「クリスマスマーケットか」
「覗いてみるかい?」
駅前を通り過ぎようとした時に司くんが、広場に建てられたログハウスを思わせる小屋を見て、動かしていた足を止めた。隣を歩いていた足を止めて、彼の視線の先を見る。
クリスマスシーズンが近づくと街中で流れている音楽と、綺麗なイルミネーションが人々を呼び込む。暖かみのある木製の店舗では、様々な物が売られていた。
「いいのか!」
「僕も気になったからね」
ソワソワと落ち着かない司くんの右手を左手で掴むと、自分のコートの左ポケットに突っ込ませて恋人繋ぎにする。
初めて手を繋いだ日はお互いに緊張で体が強張っていたけれど、付き合って二ヶ月を迎える頃にはどちらからともなく繋ぐようになった。悪戯をするように指で手の甲を撫でれば司くんの表情は溶けて、兄や座長としての姿は消え、恋人としての司くんが隣に居る。それに僕の頬も緩み、胸の辺りが温かくなった。そんな僕達は出会ってから二回目、恋人になってから初めてのクリスマスを迎えようとしていた。

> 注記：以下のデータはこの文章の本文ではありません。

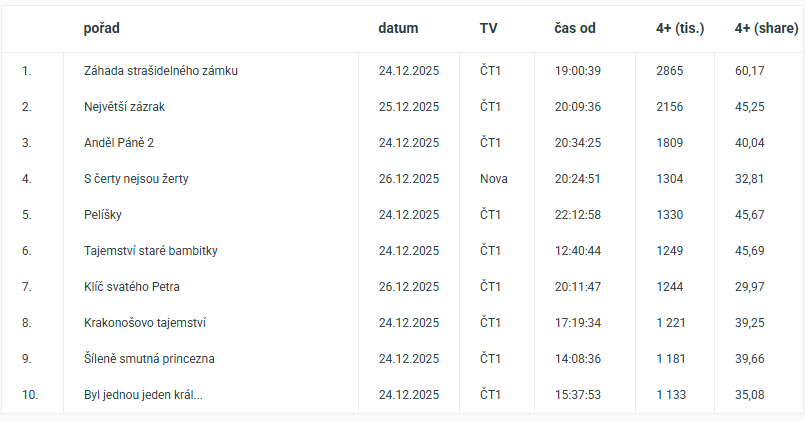
Task: Click the 2865 viewers value
Action: point(670,71)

賑わっているマーケットでは、ツリーやリースを飾りつける為のオーナメント、民芸品などの雑貨。子供も楽しめるソフトドリンクやビーフシチュー、大人向けのホットワインやソーセージなど、三十を超える店舗で店員と客が他愛ない会話を交えながら、思い思いの時間を楽しんでいる。
「色んな店があるんだな」
「司くん、大きなクリスマスツリーもあるよ」
十メートル以上はありそうなツリーを指しながら、司くんに教えるとデカいと言いながら興奮している。近くにはイベントスペースと飲食スペースが設置されていて、購入したフードやドリンクを食べながら色んな年代の買い物客が談笑中だ。
「皆、楽しそうだ」
「そうだね」
用事もなく歩いていたが、司くんが左の人差し指で僕の肩をツンツンとつついてきた。
「あの店を見に行ってもいいか?」
「構わないよ」
進んだ先の店先には、大小様々な大きさのスノードームが並べられている。ジッと真剣に見ている司くんの姿に、妹である咲希くんへのお土産かなと微笑ましい気持ちになった。繋がっていた手はいつの間にか離れていて、少し寒さを感じる。
「類、どっちが好みだ?」
「そうだねぇ」
司くんの右手には犬がピアノを弾いている物、左手には黒猫が星を抱き締めて眠っている物。二つとも緻密に作られていて、どちらかに絞ってしまうのはもったいない。
その時、片方は自分が買えばいいんだと思い付いた。
「どうした?」
「犬とピアノかな」
「分かった」
司くんは黒猫のほうを戻すと、犬とピアノのやつは店員へ渡して会計をしていた。スノードームは水色の包装紙と黄色のリボンでラッピングされて、専用の手提げ袋に入れられた状態で戻って来る。咲希くんへ渡すなら、ピンク系のほうが良さそうだけれど……。でも、司くんはそれを笑顔で受け取っていたし、店員もにっこりと笑い返していたから間違ったとかではないのだろう。
「待たせたな」
「気にしないで、そろそろ帰ろうか」
「もう、そんな時間か」
夕方も過ぎて夜が近くなってきたので、マーケットから出て駅の構内へ入り電車に乗った。先に降りた司くんにまた出掛けようねとメッセージを送り、僕も最寄り駅で降りて自宅に向かおうとするが、黒猫と星のスノードームが気になって仕方がなかった。
来た道を戻って電車に乗り込み、クリスマスマーケット会場へ向かう。目当てのスノードームを買って、黄色の包装紙と水色のリボンでラッピングしてもらった。
これを贈ったら、司くんは驚くだろうな。
クリスマスプレゼントを身に付ける物にするかハンドクリームなどのケア用品にするか悩んでいたけれど、このスノードームを大切にしてくれたら凄く嬉しいと思う。
黒猫は星を抱き締めて、何を想っているのだろうか。
春になれば通う大学は離れてしまうけれど、帰る家は同じ場所になる事が決まっている。一緒にいる時間は減るから寂しさがないと言えば嘘になるけれど、司くんと暮らす事に期待もあるのだ。
ガサリと音を立てた手提げ袋を見下ろし、数日後の聖夜を想像すると小さく笑いが零れたのだった。